----- VORLIEGENDER AUSZUG

In der Schlosserei von Andreas Eisele und seiner Frau Ursula Kies wird nicht nur geschweißt, sondern auch getüftelt, veredelt und recycelt. Foto: Michael Steinert

In der Welt von Andreas Eisele gibt es keinen Schrott. Der 57-Jährige haucht alten Zweirädern neues Leben ein und baut dank seines Erfindergeists mit ausgedienten Maschinen- und Metallteilen raffinierte Kunst- und Gebrauchsgegenstände.

Neuhausen - Wer sich mit Andreas Eisele unterhält, der merkt schon nach wenigen Minuten: Dieser Mann brennt für das, was er tut. Der 57-Jährige ist Schlosser mit Leib und Seele, aber man wird seinem Schaffen nicht gerecht, würde man ihn allein als Handwerker aus Leidenschaft bezeichnen. Denn der Inhaber der Schlosserei Röckl in Neuhausen ist weit mehr als das, er ist zudem ein begnadeter Kunstschlosser, überzeugter Upcycler und ein – wie er selbst sagt – „schwäbischer Tüftler“.

Schrott gibt es in der Welt von Andreas Eisele nicht, „man kann aus allem etwas machen“, sagt er. Und so dient eine alte ausrangierte Bügelsäge als Küchenrollenhalterung, aus Fahrradteilen oder einem alten Handbohrer baut er LED bestückte Tischlampen, aus einem ausgedienten Ofenrohr eine Kaffeemaschine, und Werkzeugkästen aus Stahl schweißt er zu einem ansprechenden und dennoch zweckmäßigen Designer-Regal zusammen. Auch die Möbel in seinem Besprechungszimmer hat er aus nicht mehr benötigten Wasserleitungen und ehemaligen hölzernen Treppenstufen gefertigt.

Einige alte Räder stattet Andreas Eisele mit einem Elektroantrieb aus

„Mit einem Fahrrad fing alles an“, erinnert sich der 57-Jährige, der alten Drahteseln mit Akribie und Erfindergeist neues Leben einhaucht. Etwa dem Rad der ehemaligen Schweizer Firma Vaterland, Baujahr 1954, das – nachdem es durch die Hände von Andreas Eisele ging – da steht, wie aus dem Ei gepellt. „Altes zu bewahren, ist mir wichtig“, sagt der Schlossermeister und fügt an: „Natürlich kann es auch mit Modernem kombiniert werden, es muss nicht immer original sein“. Und so stattet er alte Räder gerne auch mal mit einem Elektroantrieb aus, den er sich als Set im Internet besorgt.

Jedes seiner Unikate besitzt einen unverwechselbaren Charakter – egal ob es die gepimpten Räder sind, die stylisch umgebauten alten Motorräder oder die aus Stahl- und Eisenschrott kreierten Kunst- und Gebrauchsgegenstände. Auch im Schlosseralltag versucht er, der Wegwerfgesellschaft etwas entgegenzusetzen. Lieber repariere er ein Gartentürchen oder ein altes Türschloss, anstatt es gleich gegen ein neues auszutauschen.

----------
----- BEREITGESTELLTES MATERIAL

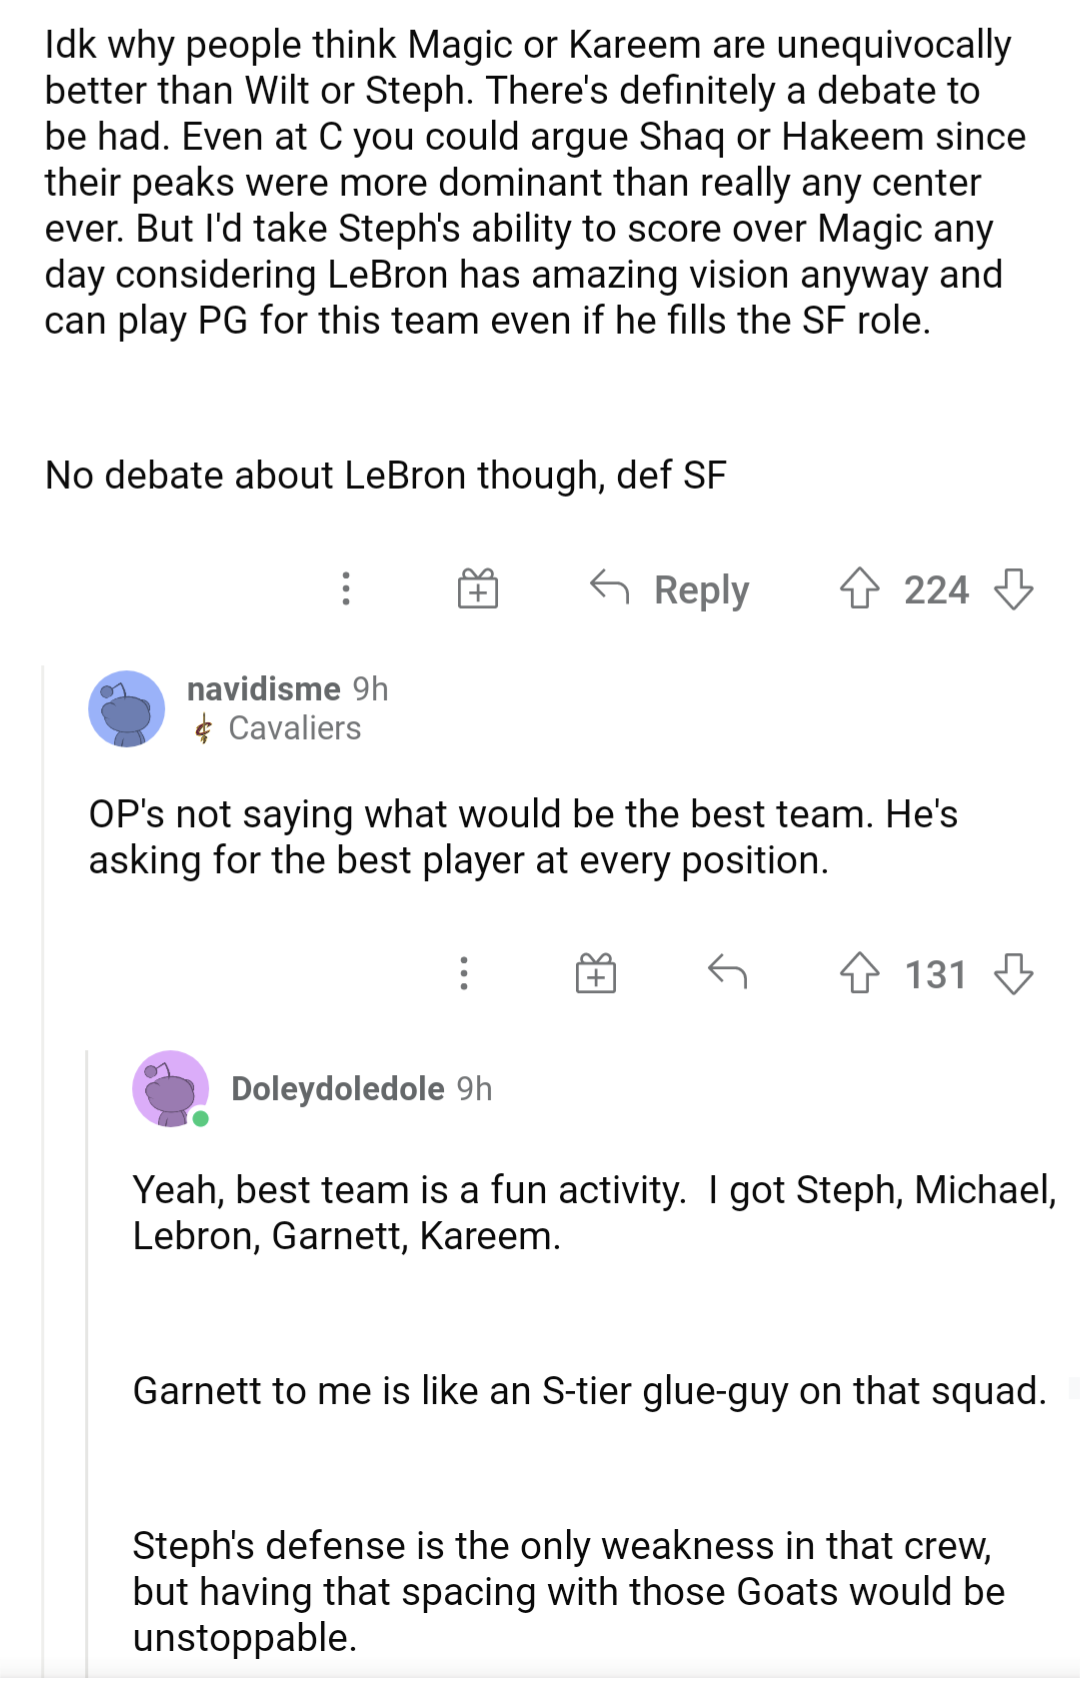Give an award to the top comment
The height and width of the screenshot is (1685, 1080).
coord(476,590)
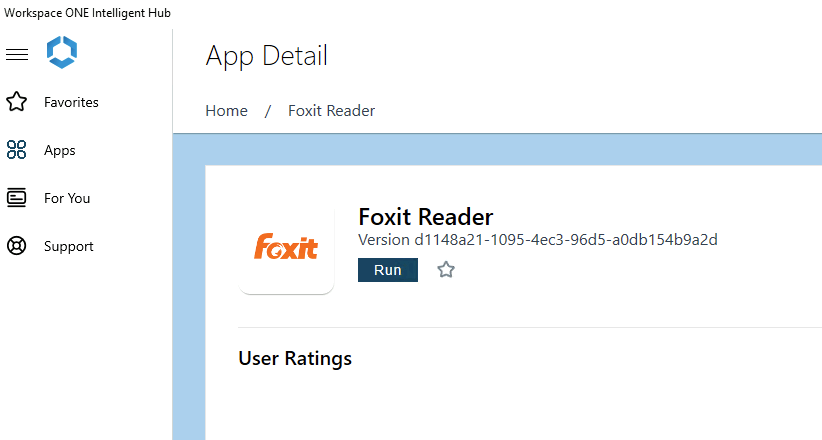Viewport: 822px width, 440px height.
Task: Select Foxit Reader in the breadcrumb
Action: pos(331,111)
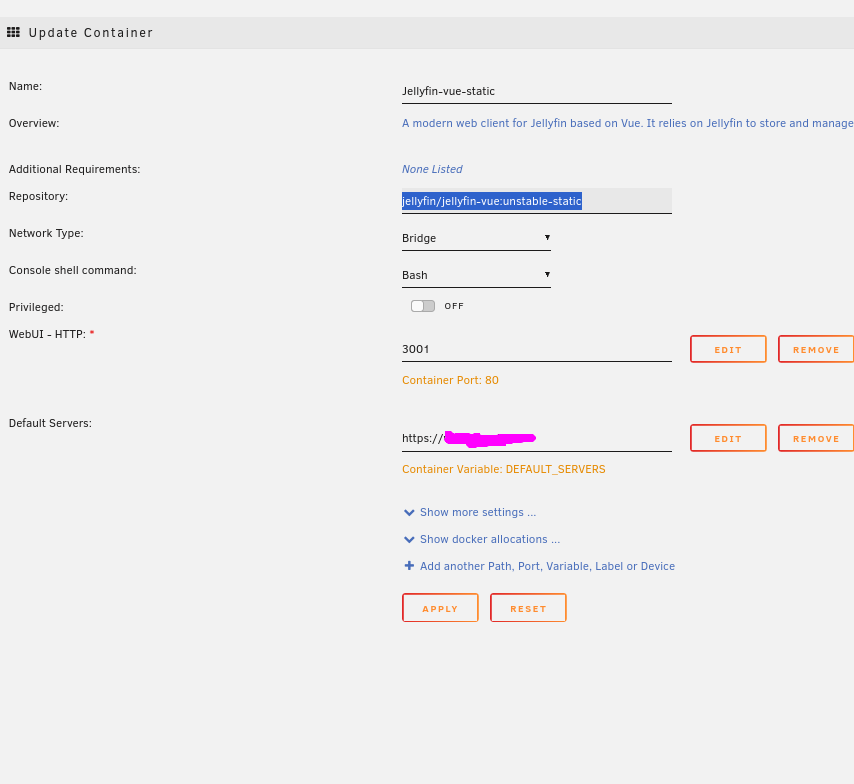Expand the Show more settings section

click(x=478, y=512)
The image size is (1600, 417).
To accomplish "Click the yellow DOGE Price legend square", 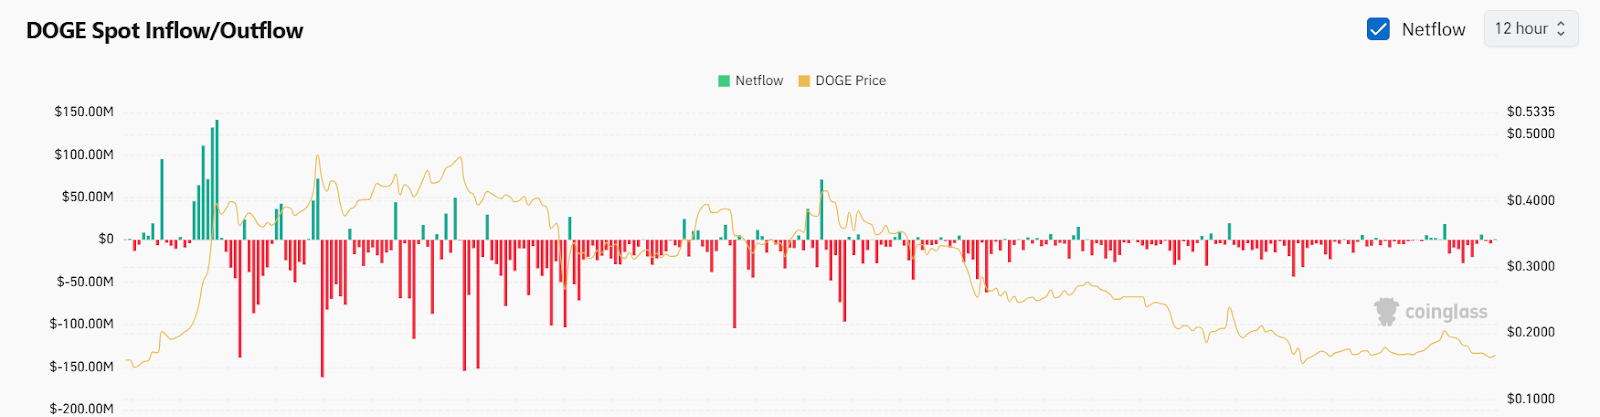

----------

ERFORDERLICHE SCHRITTE:
(a) Welches Baujahr hat laut dem Artikel über den Schlosser aus Neuhausen das Rad der ehemaligen Schweizer Firma Vaterland?
(b) Schreibe den Artikel über den Schlosser aus Neuhausen im Anschluss an seinen letzten Satz weiter.

ANTWORTEN ZU AUFGABEN:
(a) Das Rad wurde 1954 gebaut.

(b)
Dem Tüfteln, Erfinden und Recyceln gehe er freilich nur samstags nach, sagt er. „Mein Geld verdiene ich mit der Schlosserei, die steht im Vordergrund.“ Hat er sich schon einmal überlegt, auch sein Hobby zu versilbern? Diesem Ansinnen stehe mitunter eine große Schwäche seiner Daniel-Düsentrieb-Seele entgegen: „Ich kann mich nicht leicht von den Sachen trennen“, gesteht er – wohlwissend, dass ihm irgendwann der Platz ausgeht, um seine Schätze zu horten. Wenn er sich dennoch dazu durchringen könnte, einige davon zu verkaufen, „müssten sie auch ordentlich und dem von mir betriebenen Aufwand entsprechend bezahlt werden“. Zwei seiner Motorräder habe er schon an Liebhaber heißer Öfen verkauft.

Der Tüftler benötigt nur „kleine Anschugger“

In manchen Kreisen hat sich sein Erfindergeist schon herumgesprochen und wird durchaus wertgeschätzt. So habe er beispielsweise dem Komikertrio Eure Mütter einen schnell auf- und abzubauenden Klapptisch für dessen Bühnenshow gebastelt. Viele seiner Kunden wüssten um sein Hobby. Da stehe dann auch schon mal ein altes Fahrrad im Hof, an dem ein Zettel hängt, auf dem steht: „Machen Sie was Schönes draus, Herr Eisele.“ So manche Idee komme ihm spontan in den Sinn, wenn er beispielsweise im Fernsehen ausgefallene Objekte oder Kreationen entdecke. „Kleine Anschugger“ seien das für ihn, und sie lösten sogleich den bei ihm ausgeprägten Reflex aus, selbst kreativ zu werden.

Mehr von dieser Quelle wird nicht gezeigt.